Dopo un lungo stop dall'ultimo commento all'undicesimo capitolo del libro di Marco Cosmo, riprendo con il successivo.

Quando qualcuno pensa alla figura del maestro o del praticante spirituale, nella sua mente spesso si forma lo stereotipo del santone, del guru vestito con una lunga tunica bianca o arancione, con un sorriso perenne stampato in faccia e l'incapacità di arrabbiarsi o soffrire. Oltre questo, si pensa spesso che un uomo o una donna simili non abbiano una famiglia e non lavorino, ma o conducano una vita eremitica o vivano in mezzo a dei discepoli/compagni di percorso, in pace e armonia.


In realtà, questa è un'immagine fittizia, ma che illude perfino chi è in cerca di un maestro spirituale, da cui talvolta si aspetta dei superpoteri che un maestro, da essere umano, non ha.
Questo accadeva anche a Gesù. Poiché era riconosciuto come Messia, in molti si aspettavano che avrebbe rovesciato il potere costituito per fondarne uno basato sulla sua persona. Sappiamo che Gesù, invece, non faceva riferimento alla materialità dell'uomo, ma chiamava in appello il suo spirito.

━━━━

■ **Compito 1**: Nel brano sul maestro spirituale, di quali colori è la tunica del guru nello stereotipo descritto?
■ **Compito 2**: Modifica il brano sul maestro spirituale: riporta il tratto tra "Questo accadeva anche" e "il suo spirito.", estremi inclusi, mettendo "profeta" al posto di "Messia".

■ **Dati forniti**:
━━━━

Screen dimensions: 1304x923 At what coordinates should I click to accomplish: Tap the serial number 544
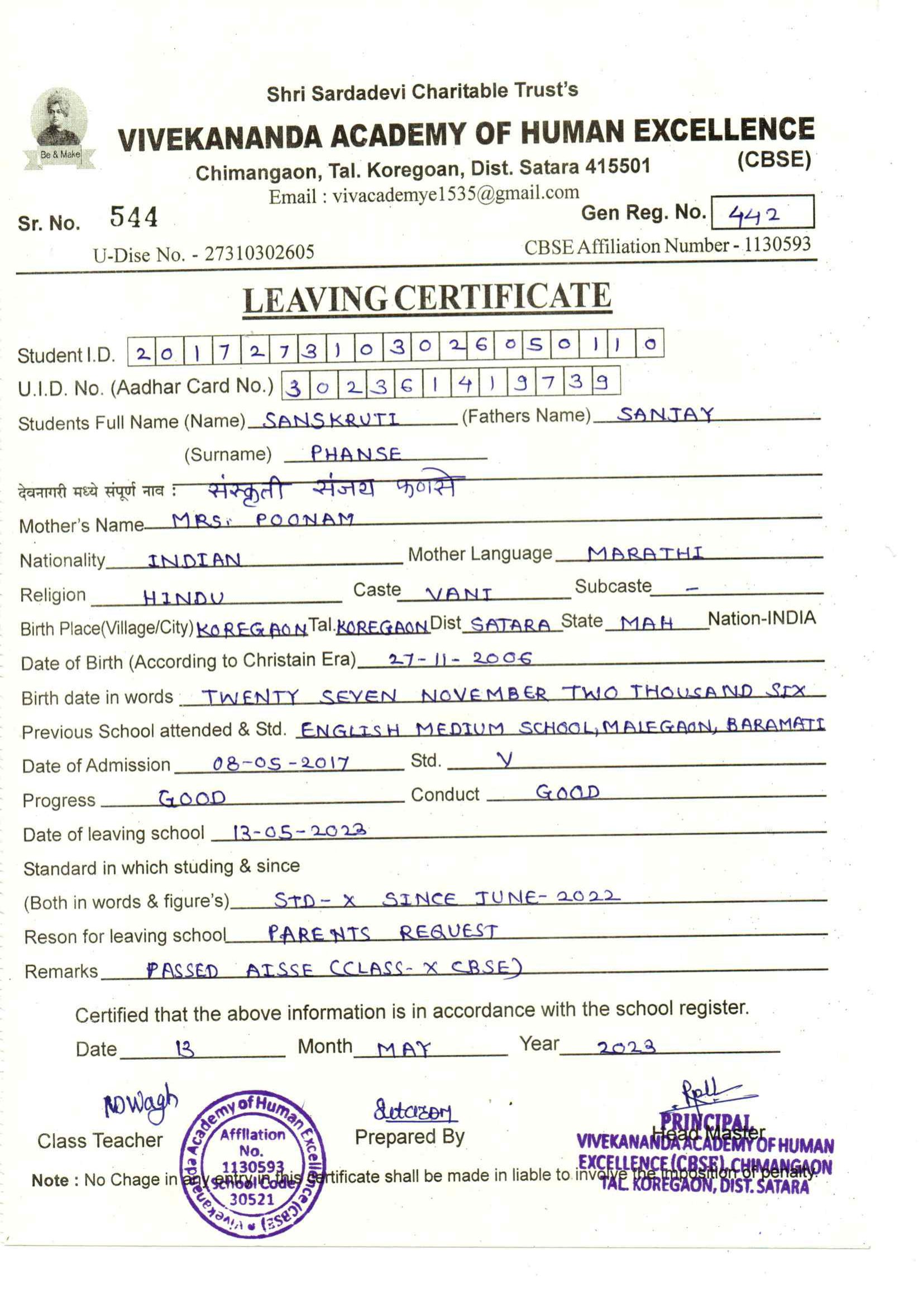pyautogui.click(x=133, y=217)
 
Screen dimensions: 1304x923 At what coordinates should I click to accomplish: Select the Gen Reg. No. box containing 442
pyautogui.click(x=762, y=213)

━━━━

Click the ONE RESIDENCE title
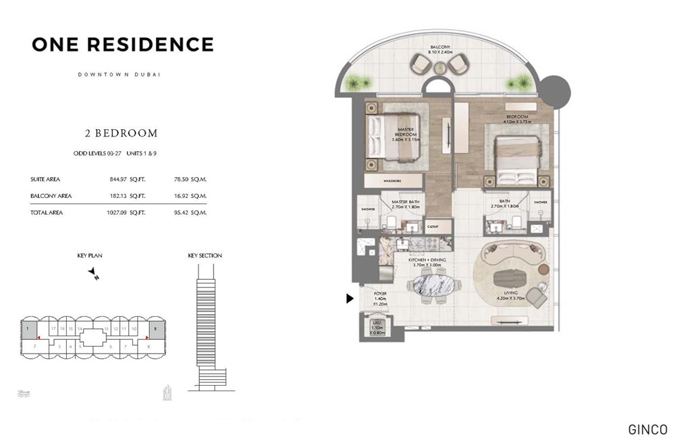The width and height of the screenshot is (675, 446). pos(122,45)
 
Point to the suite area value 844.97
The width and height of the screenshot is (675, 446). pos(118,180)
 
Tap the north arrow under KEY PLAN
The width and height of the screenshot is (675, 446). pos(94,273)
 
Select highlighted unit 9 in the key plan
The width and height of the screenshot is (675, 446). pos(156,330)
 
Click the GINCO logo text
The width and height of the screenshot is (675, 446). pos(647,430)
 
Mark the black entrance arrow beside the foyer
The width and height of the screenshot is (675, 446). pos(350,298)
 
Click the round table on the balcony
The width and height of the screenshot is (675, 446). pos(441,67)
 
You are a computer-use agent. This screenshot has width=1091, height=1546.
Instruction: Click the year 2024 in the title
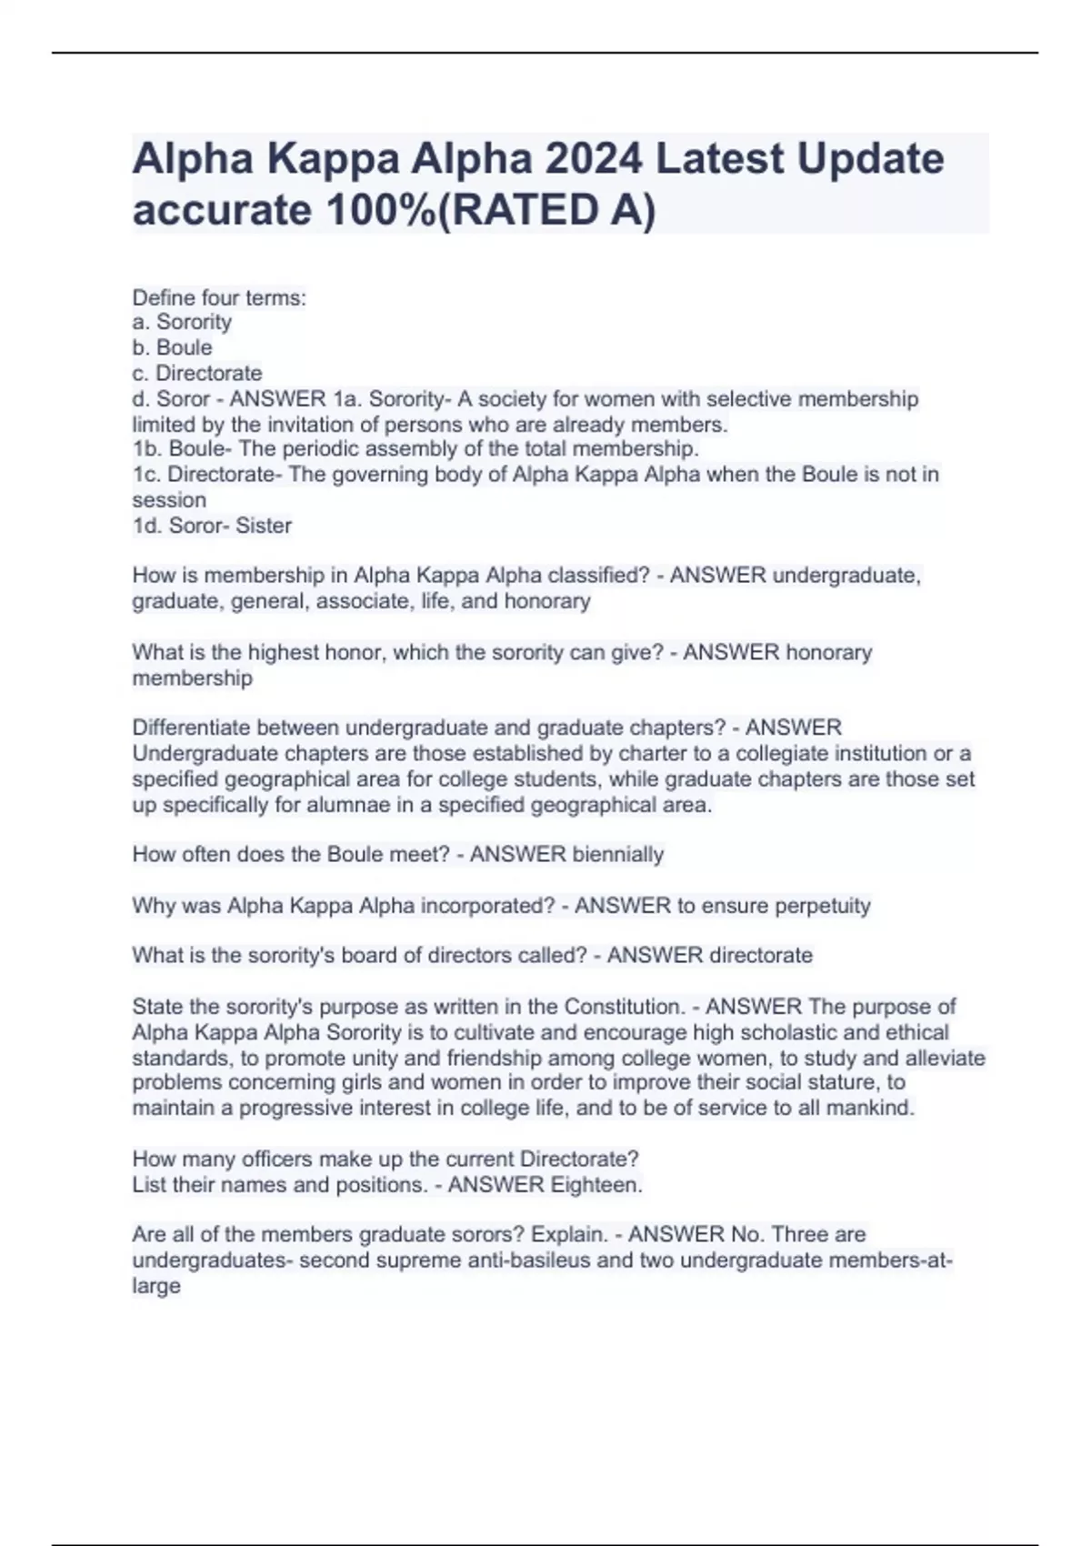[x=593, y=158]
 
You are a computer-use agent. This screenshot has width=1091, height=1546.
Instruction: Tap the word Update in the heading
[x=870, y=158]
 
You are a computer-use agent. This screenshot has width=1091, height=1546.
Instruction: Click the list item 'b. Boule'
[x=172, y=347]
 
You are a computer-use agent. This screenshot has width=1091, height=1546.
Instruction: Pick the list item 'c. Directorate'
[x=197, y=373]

━━━━

■ **Risposta finale 1**: Bianca o arancione.

■ **Risposta finale 2**:
Questo accadeva anche a Gesù. Poiché era riconosciuto come profeta, in molti si aspettavano che avrebbe rovesciato il potere costituito per fondarne uno basato sulla sua persona. Sappiamo che Gesù, invece, non faceva riferimento alla materialità dell'uomo, ma chiamava in appello il suo spirito.